IndianOil project on track
Kolkata   31-May-2010

IndianOil is reviving its Rs 22,300-crore petrochemical project at Paradip following interest from Kuwait Petroleum Corporation in picking up a stake.

"We had kept the petrochemical project on hold. Now, with the company's finances showing better prospects, we have to take a decision on when to start the project again," IOC chairman B. M. Bansal said.

Company officials said a final decision had not been taken on Kuwait Petroleum's stake.

Oil minister Murli Deora had offered the stake to Kuwait Petroleum in April when he met his Kuwaiti counterpart Sheikh Ahmad al-Abdullah al-Ahmad al-Sabah at a global energy meet in Mexico. Since then, IOC was in talks with Kuwait Petroleum.

Initially, the project was planned as a refinery-cum-petrochemical project at an investment of Rs 45,000 crore with participation from Kuwait Petroleum and Saudi Arabia's Saudi Aramco.

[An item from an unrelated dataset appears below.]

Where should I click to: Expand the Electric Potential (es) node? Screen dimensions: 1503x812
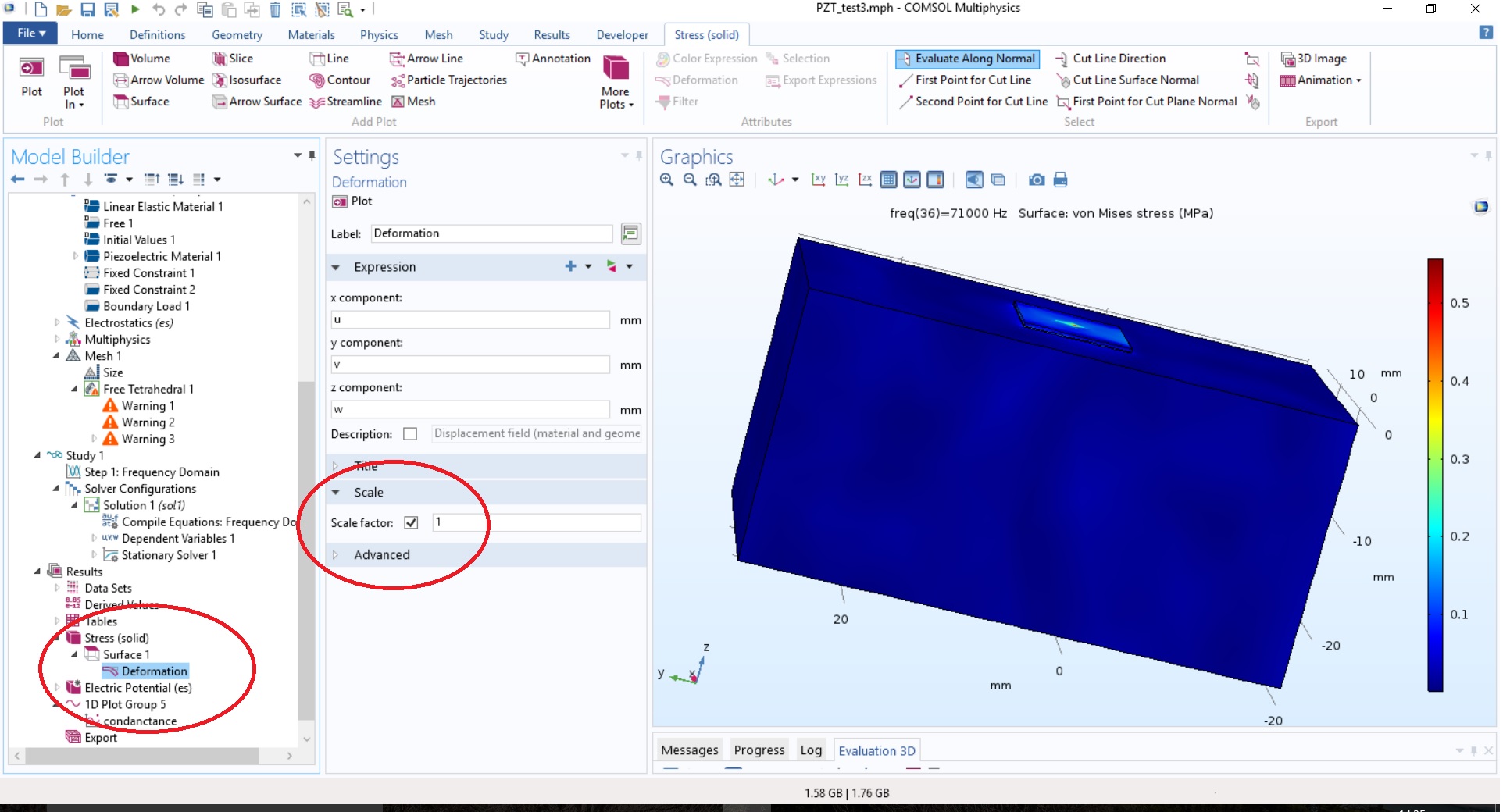57,688
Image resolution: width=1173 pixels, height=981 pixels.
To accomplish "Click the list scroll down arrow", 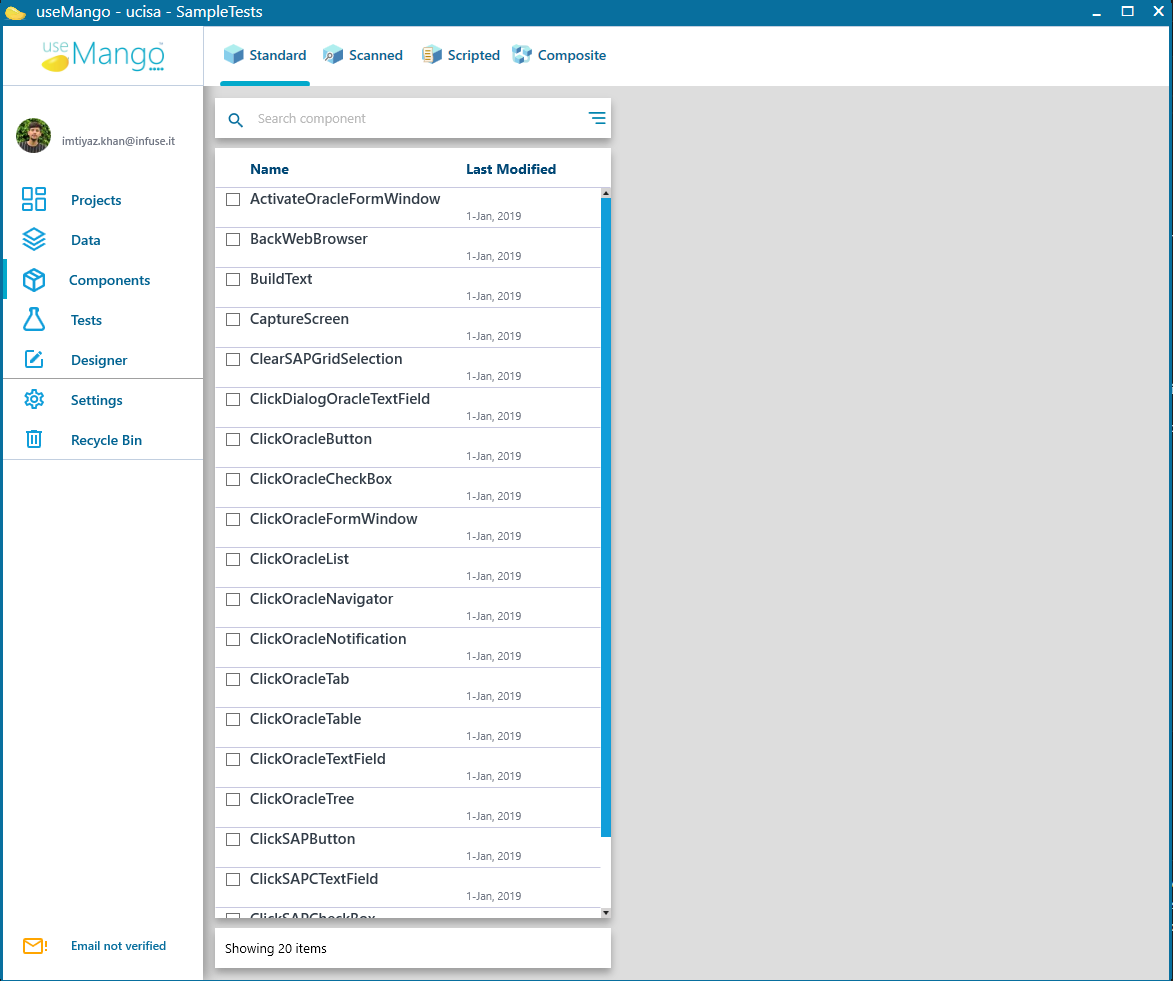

However, Kuwait Petroleum and Saudi Aramco did not pick up a stake as they had no marketing rights.

IOC divided the project into two phases. In the first phase, it decided to set up a 15-million-tonne refinery to be commissioned in 2012.

The petrochemical project was put on hold on the grounds of volatility in global crude prices, economic downturn and mounting revenue loss for selling fuels below costs.

B.N. Bankapur, director (refineries), said, "The timeline for the petrochemical project will be worked out soon. The IOC board has in principle agreed to restart the project. We had planned a one-million-tonne petrochemical plant. There will not be any change in the configuration of the plant."

The petrochemical complex was earlier scheduled to be completed in 2013.

IOC has so far invested Rs 6,000 crore in the project. While the entire project has been estimated at over Rs 50,000 crore, investment in the refinery will be Rs 29,777 crore. The PSU retailer is also planning a Paradip-Jatni-Jharsuguda-Ranchi-Raipur pipeline at an investment of Rs 2,000 crore.

Kuwait accounts for around 10 per cent of India's crude supplies, and Kuwait Petroleum's stake in the Paradip project can facilitate long-term supply contracts to the refinery.

The Orissa government has offered revenue concessions so that the project can be set up smoothly. The project has been delayed by more than seven years, which has led to cost escalations. The cost was initially estimated at Rs 15,000 crore.